Quelle est votre démarche auprès des autorités de santé ?
Fin juin, nous avons signalé au ministre de la Santé François Braun ce problème de pénurie de personnel. Cette question - en dialyse mais aussi en transplantation, car la pandémie a occasionné des annulations et d’importantes pertes de chances – a été évoquée lors d’un premier rendez-vous que nous venons d’avoir avec des conseillers du ministre. Nous avons également abordé le sujet de la transplantation qui permettrait de réduire le nombre de dialysés et celui de la dialyse à domicile, qui apparait comme une solution au maintien du temps de dialyse nécessaire, d’autant qu’on a les moyens d’être suivis à distance via les dispositifs numériques. Les deux apportent une meilleure qualité de vie. Mais cette pratique doit être élargie au plus grand nombre - c’est vital pour nous : aujourd’hui à peine 7% des dialyses sont réalisées à domicile. La fourchette varie de 2-3 % dans les régions les moins bien loties à 12-13 % dans les mieux loties, alors que certains de nos voisins européens comme le Royaume Uni ou les pays nordiques, sont bien plus en avance, avec des taux supérieurs à 20%.
Nous avons un sentiment positif à l’issue de cet échange ; il est prévu que nous nous rencontrions à nouveau dans 6 mois pour faire le point sur ces sujets.
Quelles sont vos ambitions ?

• CONSIGNE 1:
Recopiez le passage du texte sur la dialyse qui va de « Nous avons un » à « sur ces sujets. ».
• CONSIGNE 2:
Dites si chaque affirmation concorde avec le texte sur la dialyse en répondant par oui ou non, puis citez les mots du texte qui tranchent. (a) Moins de 10 % des dialyses sont aujourd’hui réalisées à domicile. (b) Le ministre de la Santé a été alerté sur la pénurie de personnel en début d’année. (c) Une nouvelle rencontre est prévue dans un an.

• DONNÉES FOURNIES:
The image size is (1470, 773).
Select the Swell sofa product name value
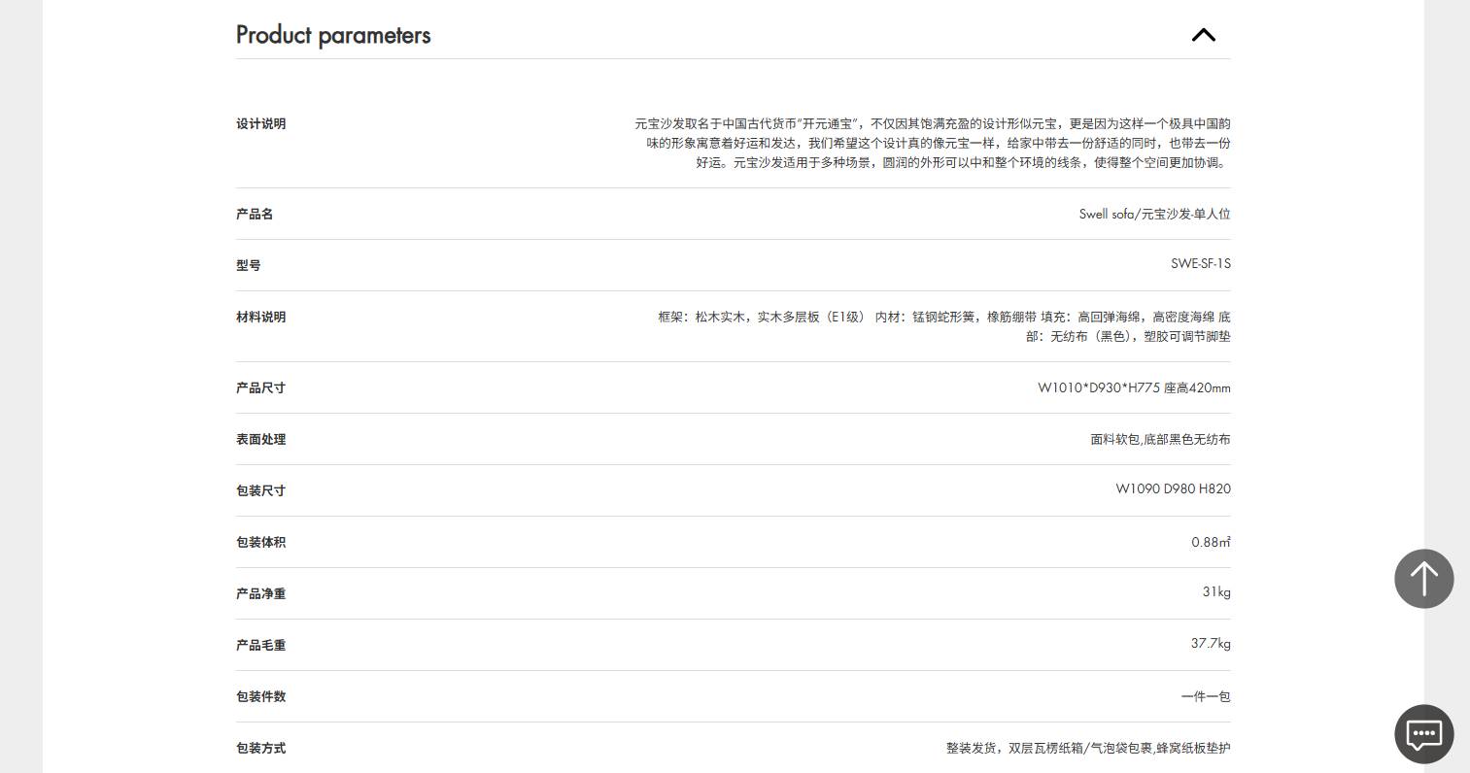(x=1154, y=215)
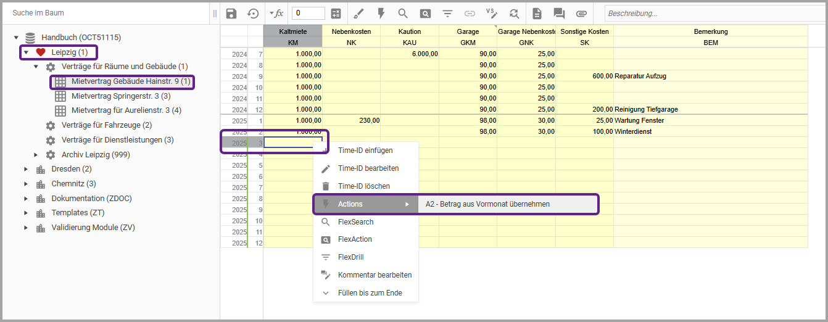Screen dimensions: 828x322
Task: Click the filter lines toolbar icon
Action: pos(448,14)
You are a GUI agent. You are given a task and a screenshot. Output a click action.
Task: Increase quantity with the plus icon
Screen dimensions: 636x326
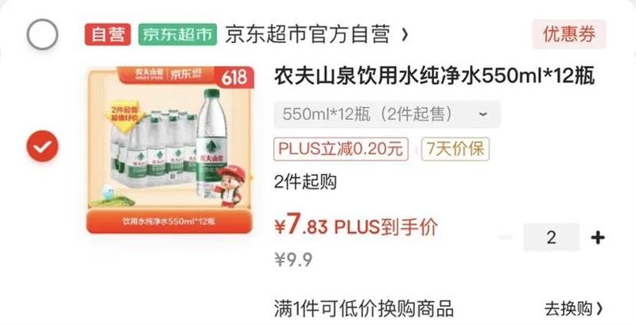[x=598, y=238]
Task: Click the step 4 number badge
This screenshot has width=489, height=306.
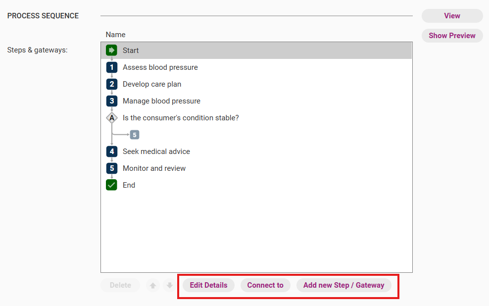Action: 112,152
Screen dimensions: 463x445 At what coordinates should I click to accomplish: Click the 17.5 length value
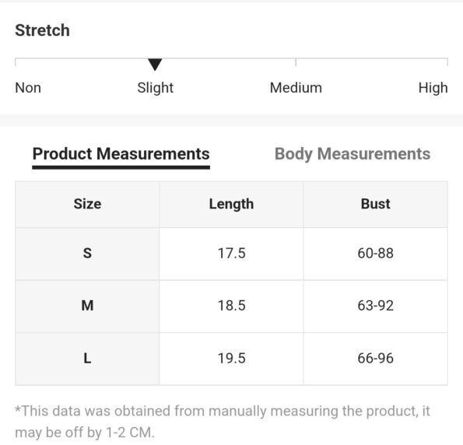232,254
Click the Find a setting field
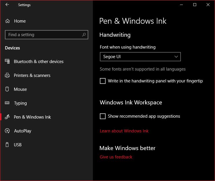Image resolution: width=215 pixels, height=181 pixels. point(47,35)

• CORRIGÉ DÉTAILLÉ 1:
Nous avons un sentiment positif à l’issue de cet échange ; il est prévu que nous nous rencontrions à nouveau dans 6 mois pour faire le point sur ces sujets.

• CORRIGÉ DÉTAILLÉ 2:
(a) Oui : « aujourd’hui à peine 7% des dialyses sont réalisées à domicile ».
(b) Non : « Fin juin, nous avons signalé au ministre de la Santé François Braun ce problème de pénurie de personnel ».
(c) Non : « il est prévu que nous nous rencontrions à nouveau dans 6 mois ».